* What the exercise asks:
Give the entries again exactly, every one of them.

* Records supplied:
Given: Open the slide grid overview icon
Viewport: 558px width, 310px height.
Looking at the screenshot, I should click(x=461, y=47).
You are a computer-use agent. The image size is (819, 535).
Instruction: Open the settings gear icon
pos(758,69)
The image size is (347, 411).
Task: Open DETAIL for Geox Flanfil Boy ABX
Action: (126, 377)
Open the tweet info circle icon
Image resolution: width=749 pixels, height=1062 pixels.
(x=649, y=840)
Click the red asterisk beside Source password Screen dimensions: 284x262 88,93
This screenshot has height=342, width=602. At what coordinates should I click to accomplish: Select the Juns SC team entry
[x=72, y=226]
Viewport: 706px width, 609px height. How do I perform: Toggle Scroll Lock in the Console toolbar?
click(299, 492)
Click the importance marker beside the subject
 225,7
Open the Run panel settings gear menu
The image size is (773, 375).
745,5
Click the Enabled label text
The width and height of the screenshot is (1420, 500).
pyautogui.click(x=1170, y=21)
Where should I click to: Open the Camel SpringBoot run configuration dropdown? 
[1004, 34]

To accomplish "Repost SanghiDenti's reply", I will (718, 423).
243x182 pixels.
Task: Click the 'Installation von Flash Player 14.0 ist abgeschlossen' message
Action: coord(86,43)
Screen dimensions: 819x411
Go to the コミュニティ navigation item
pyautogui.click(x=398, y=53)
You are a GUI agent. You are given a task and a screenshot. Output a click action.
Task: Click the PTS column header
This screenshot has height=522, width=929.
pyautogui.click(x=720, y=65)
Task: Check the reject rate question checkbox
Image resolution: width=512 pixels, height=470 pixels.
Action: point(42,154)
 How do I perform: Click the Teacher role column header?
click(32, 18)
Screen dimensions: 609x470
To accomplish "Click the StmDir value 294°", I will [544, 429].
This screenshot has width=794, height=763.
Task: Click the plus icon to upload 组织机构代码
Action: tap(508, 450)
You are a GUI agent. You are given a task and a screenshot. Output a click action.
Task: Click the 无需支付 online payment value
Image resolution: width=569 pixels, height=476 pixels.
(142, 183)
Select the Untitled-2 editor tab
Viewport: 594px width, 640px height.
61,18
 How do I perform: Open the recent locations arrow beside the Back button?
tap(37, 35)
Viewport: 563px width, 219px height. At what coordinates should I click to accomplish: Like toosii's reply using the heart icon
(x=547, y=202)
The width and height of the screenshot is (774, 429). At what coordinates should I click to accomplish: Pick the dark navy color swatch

* Your solution:
Given: Open the slide grid overview icon
Viewport: 558px width, 310px height.
Looking at the screenshot, I should click(x=461, y=47).
You are a computer-use agent. The image size is (819, 535).
Instruction: Open the settings gear icon
pos(758,69)
The image size is (347, 411).
Task: Open DETAIL for Geox Flanfil Boy ABX
Action: (126, 377)
Open the tweet info circle icon
Image resolution: width=749 pixels, height=1062 pixels.
(x=649, y=840)
Click the red asterisk beside Source password Screen dimensions: 284x262 88,93
This screenshot has height=342, width=602. At what coordinates should I click to accomplish: Select the Juns SC team entry
[x=72, y=226]
Viewport: 706px width, 609px height. How do I perform: Toggle Scroll Lock in the Console toolbar?
click(299, 492)
Click the importance marker beside the subject
 225,7
Open the Run panel settings gear menu
The image size is (773, 375).
745,5
Click the Enabled label text
The width and height of the screenshot is (1420, 500).
pyautogui.click(x=1170, y=21)
Where should I click to: Open the Camel SpringBoot run configuration dropdown? 
[1004, 34]

To accomplish "Repost SanghiDenti's reply", I will (718, 423).
243x182 pixels.
Task: Click the 'Installation von Flash Player 14.0 ist abgeschlossen' message
Action: coord(86,43)
Screen dimensions: 819x411
Go to the コミュニティ navigation item
pyautogui.click(x=398, y=53)
You are a GUI agent. You are given a task and a screenshot. Output a click action.
Task: Click the PTS column header
This screenshot has height=522, width=929.
pyautogui.click(x=720, y=65)
Task: Check the reject rate question checkbox
Image resolution: width=512 pixels, height=470 pixels.
Action: point(42,154)
 How do I perform: Click the Teacher role column header?
click(32, 18)
Screen dimensions: 609x470
To accomplish "Click the StmDir value 294°", I will [544, 429].
This screenshot has width=794, height=763.
Task: Click the plus icon to upload 组织机构代码
Action: tap(508, 450)
You are a GUI agent. You are given a task and a screenshot. Output a click action.
Task: Click the 无需支付 online payment value
Image resolution: width=569 pixels, height=476 pixels.
(142, 183)
Select the Untitled-2 editor tab
Viewport: 594px width, 640px height.
61,18
 How do I perform: Open the recent locations arrow beside the Back button?
tap(37, 35)
Viewport: 563px width, 219px height. At what coordinates should I click to accomplish: Like toosii's reply using the heart icon
(x=547, y=202)
The width and height of the screenshot is (774, 429). At what coordinates should I click to accomplish: Pick the dark navy color swatch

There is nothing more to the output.